### Travail à faire:
Poursuivez l'article sur l'attentat de Kaboul et la place de l'Inde en Afghanistan, en reprenant juste après la phrase sur les militants islamistes « parachutés au Cachemire ».

======== Extrait de page ========

L'Inde touchée
De toutes les caractéristiques propres à l'attentat commis hier à Kaboul, celle qui retient toutes les attentions s'appelle l'Inde. Un, parce que, de toutes les nations qui ne participent pas aux opérations de la coalition militaire, l'Inde est de loin la plus active sur les fronts politique, culturel et surtout économique. Deux, parce que le dynamisme déployé par New Delhi depuis le renversement des talibans agace au plus haut point un pays qui tient à se doter d'une profondeur stratégique en Asie centrale. Il s'agit évidemment du Pakistan.
Pour tous les observateurs, à commencer par le ministre afghan de l'Intérieur et certains membres du cabinet indien, il est probable que les services secrets pakistanais ont participé à l'explosion d'hier, soit dit en passant la plus ample depuis qu'Hamid Karzaï est président. Leur argument? La charge employée, le modus operandi et la cible recherchée, soit l'attaché militaire de l'Inde, permettent d'avancer l'implication d'experts pakistanais en ces choses, les talibans n'ayant pas une maîtrise totale de tous les aspects inhérents à ce type d'opération.Il est vrai que, depuis la chute du régime des talibans, l'Inde et l'Afghanistan se sont rapprochés à la vitesse grand V. Entre Karzaï et le gouvernement indien, les affinités se sont conjuguées au pluriel, et non au singulier, dès la minute qui a suivi le départ, obtenu à la force du poignet, des talibans. Outre le fait qu'il a étudié en Inde, Karzaï n'avait pas oublié et n'a toujours pas oublié que, lorsque les talibans étaient au pouvoir, ils étaient soutenus par le Pakistan, alors que l'Inde approvisionnait en fusils et autres l'Alliance du nord du commandant Massoud.
Toujours est-il que, au cours des six dernières années, l'Inde s'est révélée être l'un des principaux bailleurs de fonds de l'Afghanistan. Infrastructures routières, écoles, réseau hospitalier, peu de secteurs ont été négligés par New Delhi, qui a vu dans la déroute des talibans l'occasion rêvée de réduire quelque peu les agissements du Pakistan et de certains de ses alliés sur un terrain très sensible... le Cachemire. Précisons que des contingents de militants islamistes sont entraînés en Afghanistan, armés par le Pakistan, avant d'être parachutés au Cachemire.

======== Données étudiées ========

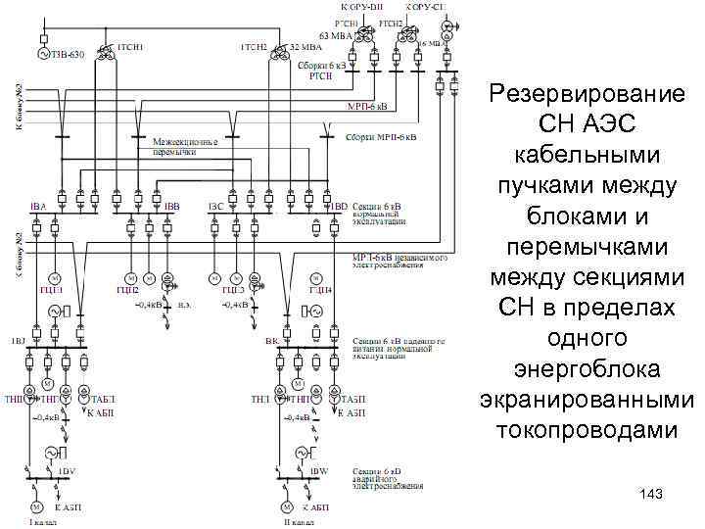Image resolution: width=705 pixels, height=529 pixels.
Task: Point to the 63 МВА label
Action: point(336,36)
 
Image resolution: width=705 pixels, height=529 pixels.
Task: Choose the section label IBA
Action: point(38,207)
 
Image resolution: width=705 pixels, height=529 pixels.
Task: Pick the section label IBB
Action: point(172,207)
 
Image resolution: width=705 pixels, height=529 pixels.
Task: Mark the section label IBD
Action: point(339,207)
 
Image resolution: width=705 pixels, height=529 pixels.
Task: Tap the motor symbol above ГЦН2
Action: point(129,274)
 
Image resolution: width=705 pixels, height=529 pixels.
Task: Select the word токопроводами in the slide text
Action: point(587,430)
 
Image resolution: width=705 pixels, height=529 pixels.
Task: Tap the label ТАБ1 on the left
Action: point(102,400)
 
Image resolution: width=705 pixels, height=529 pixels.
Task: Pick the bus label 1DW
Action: point(318,470)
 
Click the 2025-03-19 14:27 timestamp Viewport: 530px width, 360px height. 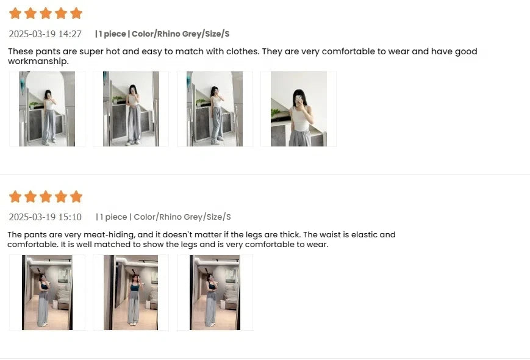coord(45,34)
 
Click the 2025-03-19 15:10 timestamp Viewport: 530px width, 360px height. coord(45,217)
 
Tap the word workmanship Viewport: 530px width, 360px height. coord(38,61)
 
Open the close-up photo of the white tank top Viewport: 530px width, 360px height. coord(298,109)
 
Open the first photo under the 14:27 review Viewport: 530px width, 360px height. coord(47,109)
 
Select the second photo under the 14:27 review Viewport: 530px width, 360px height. coord(131,109)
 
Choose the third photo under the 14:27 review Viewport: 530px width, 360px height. coord(215,109)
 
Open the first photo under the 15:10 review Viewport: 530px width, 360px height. coord(47,292)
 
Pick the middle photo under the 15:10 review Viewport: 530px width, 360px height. coord(131,292)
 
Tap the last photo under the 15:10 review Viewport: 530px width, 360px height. coord(215,292)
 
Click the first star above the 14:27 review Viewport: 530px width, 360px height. coord(15,13)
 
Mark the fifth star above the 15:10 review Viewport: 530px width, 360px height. coord(76,196)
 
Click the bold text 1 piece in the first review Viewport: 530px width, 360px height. coord(112,34)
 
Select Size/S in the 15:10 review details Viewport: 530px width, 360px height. coord(219,217)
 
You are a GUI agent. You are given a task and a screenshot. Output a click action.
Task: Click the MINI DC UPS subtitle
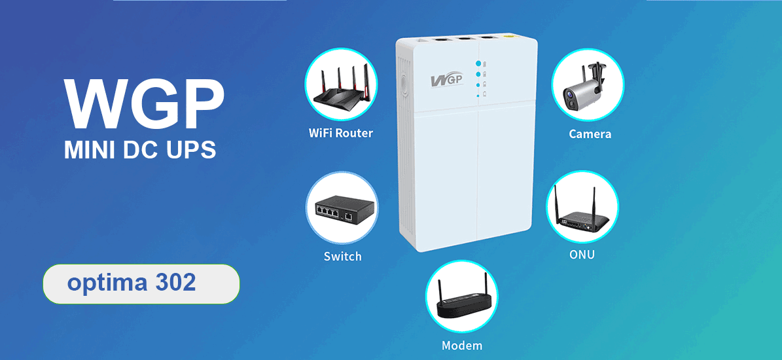(139, 150)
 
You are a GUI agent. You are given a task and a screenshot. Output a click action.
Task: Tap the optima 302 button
(141, 284)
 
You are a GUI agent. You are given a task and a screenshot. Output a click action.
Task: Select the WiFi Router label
(340, 134)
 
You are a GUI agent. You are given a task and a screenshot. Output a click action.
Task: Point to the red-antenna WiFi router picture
(340, 86)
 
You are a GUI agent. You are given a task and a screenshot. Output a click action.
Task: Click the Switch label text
(342, 256)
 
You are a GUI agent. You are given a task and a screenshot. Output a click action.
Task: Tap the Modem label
(462, 345)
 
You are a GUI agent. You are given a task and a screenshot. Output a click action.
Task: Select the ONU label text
(582, 255)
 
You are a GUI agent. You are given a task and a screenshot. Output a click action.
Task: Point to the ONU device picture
(582, 208)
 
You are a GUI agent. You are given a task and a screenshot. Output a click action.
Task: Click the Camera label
(590, 134)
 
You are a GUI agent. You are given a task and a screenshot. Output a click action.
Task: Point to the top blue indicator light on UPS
(478, 63)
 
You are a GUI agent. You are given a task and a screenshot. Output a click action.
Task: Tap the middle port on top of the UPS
(465, 41)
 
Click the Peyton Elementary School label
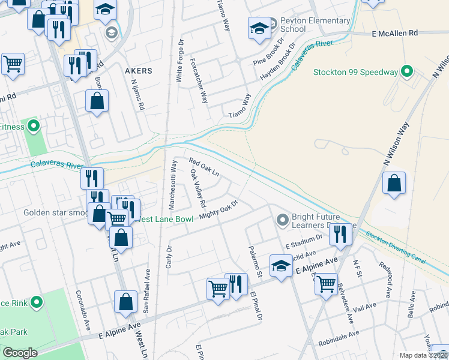(x=315, y=25)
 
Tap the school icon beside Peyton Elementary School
(x=259, y=28)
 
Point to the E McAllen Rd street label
(x=394, y=34)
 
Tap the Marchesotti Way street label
(x=173, y=184)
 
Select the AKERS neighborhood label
(x=138, y=71)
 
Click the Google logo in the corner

========

### Résultat attendu:
Symbole de ce renforcement de liens étroits entre New Delhi et Kaboul, Karzaï critique le Pakistan et ses responsables avec une régularité métronomique. Il ne se passe pas un mois sans qu'il pointe du doigt la politique bienveillante qu'observe Islamabad à l'égard des talibans qui ont fait des provinces du nord du Pakistan leur sanctuaire.
Cela rappelé, on retiendra qu'au cours de la dernière année certains des consulats que l'Inde a rouverts ainsi que des citoyens indiens travaillant pour de gros projets ont été visés par les talibans. Mais, jusqu'à présent, les installations situées dans la capitale, Kaboul, avaient été épargnées. Depuis hier, ce n'est évidemment plus le cas. Pour KarzaÏ, cet attentat a ceci de singulier qu'il met en relief la fragilité qui est la sienne, ou plutôt il confirme avec éclat ce qui se dit depuis plusieurs mois. À savoir qu'il est le maire de Kaboul et non le président de l'Afghanistan, tellement lui et la coalition internationale peinent à sécuriser un pays où, fait important, le nombre des soldats tués au cours du mois de juin vient de dépasser pour la première fois celui enregistré en Irak. C'est dire.